In my first book, “It Just Wasn’t Perfect For Me, My 50 Years in Television and Radio Broadcasting.” https://www.amazon.com/dp/B01N5OEXLT , published in January of 2017, I wrote a chapter on how Broadcasting Management doesn’t recognize or get talent, the on air performers. And I especially focused on Stephan Colbert. Here’s exactly what I wrote:
“On April 3, 2014, David Letterman announced to the world that he would retire in 2015. And in less than a week, the CEO and president of CBS, Leslie Moonves, announced he would be replaced by Stephen Colbert.

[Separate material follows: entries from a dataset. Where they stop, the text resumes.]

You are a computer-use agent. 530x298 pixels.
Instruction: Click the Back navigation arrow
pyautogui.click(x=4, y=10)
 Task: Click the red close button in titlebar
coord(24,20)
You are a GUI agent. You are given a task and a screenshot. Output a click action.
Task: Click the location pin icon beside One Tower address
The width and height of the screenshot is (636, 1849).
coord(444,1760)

Colbert had been the host of the Colbert Report on Comedy Central. I was dumbfounded at this decision—why? Because Colbert at the time was not a real person; he was a character or a parody of a conservative reporter—an act.
Moonves said Colbert would not use his character but would become real and host the show as a real human being. If that’s the case, how can Moonves (management, who, by the way, as I write this, makes upward of $60 million a year) justify hiring someone whom he’s never seen perform in the genre he was hired for? Unbelievable! As Megan McDowell asked one morning on the Don Imus Show, “What if he’s a jerk?”

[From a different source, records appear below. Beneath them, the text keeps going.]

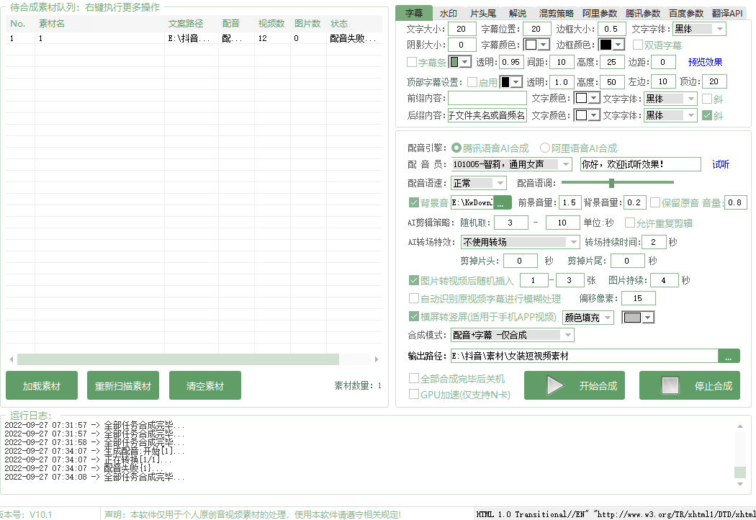Select the 阿里语音AI合成 radio button
The height and width of the screenshot is (520, 756).
click(545, 148)
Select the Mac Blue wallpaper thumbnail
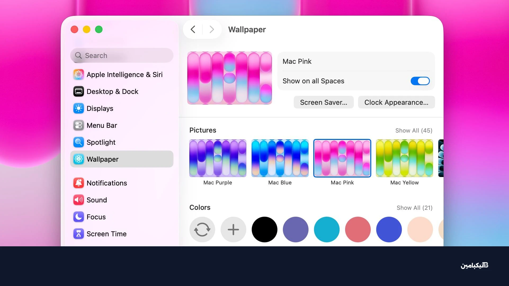509x286 pixels. 280,158
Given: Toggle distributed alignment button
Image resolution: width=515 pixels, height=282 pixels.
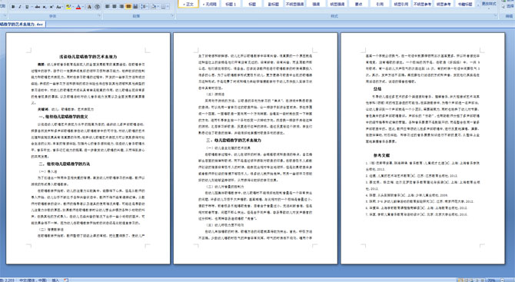Looking at the screenshot, I should [135, 6].
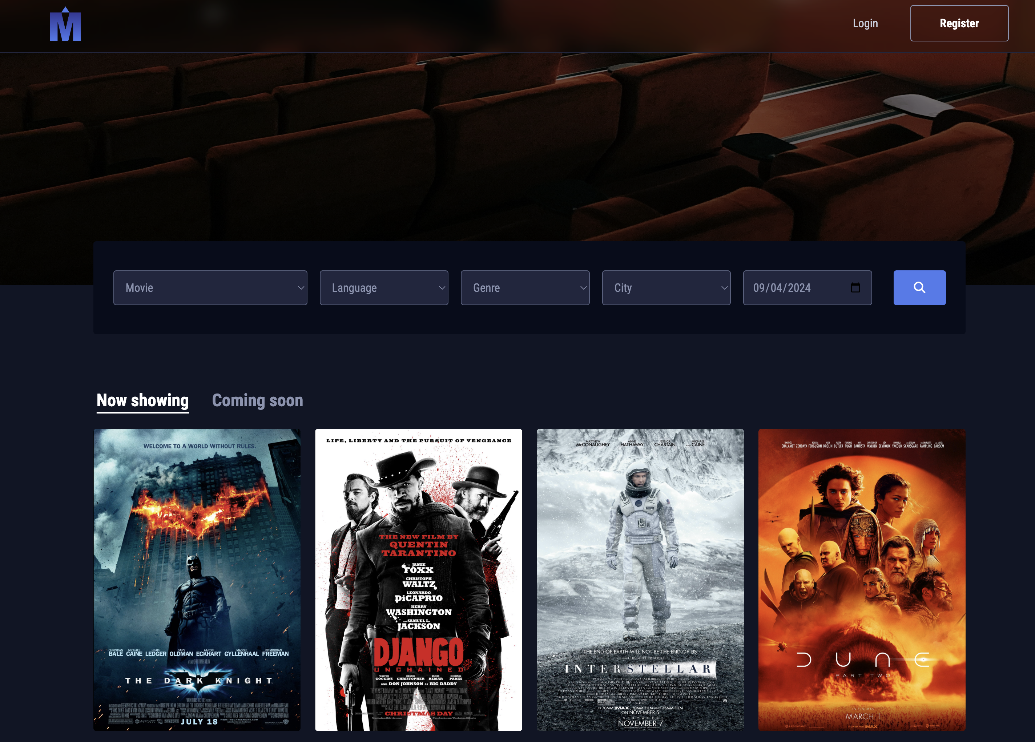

I mentioned on our morning show in Phoenix that I didn’t think Colbert even had a personality. And guess what? He played that clip on his show! It got a big laugh.”

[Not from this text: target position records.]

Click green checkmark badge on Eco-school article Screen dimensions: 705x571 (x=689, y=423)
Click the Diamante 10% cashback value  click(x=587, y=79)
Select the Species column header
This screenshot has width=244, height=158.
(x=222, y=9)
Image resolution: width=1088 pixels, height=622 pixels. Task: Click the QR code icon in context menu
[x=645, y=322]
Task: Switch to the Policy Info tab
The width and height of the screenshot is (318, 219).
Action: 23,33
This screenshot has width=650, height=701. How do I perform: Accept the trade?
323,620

Moonves made a disastrous decision costing CBS and shareholders a loss of 40 million dollars a year, adding up to 400 million dollars!
When he started I thought he was pretty good, but he had no audience. There were reports he suffered from depression at the low ratings and decided to find a niche. He found it by becoming a hard, radical left wing political performer. And that did not work. Period.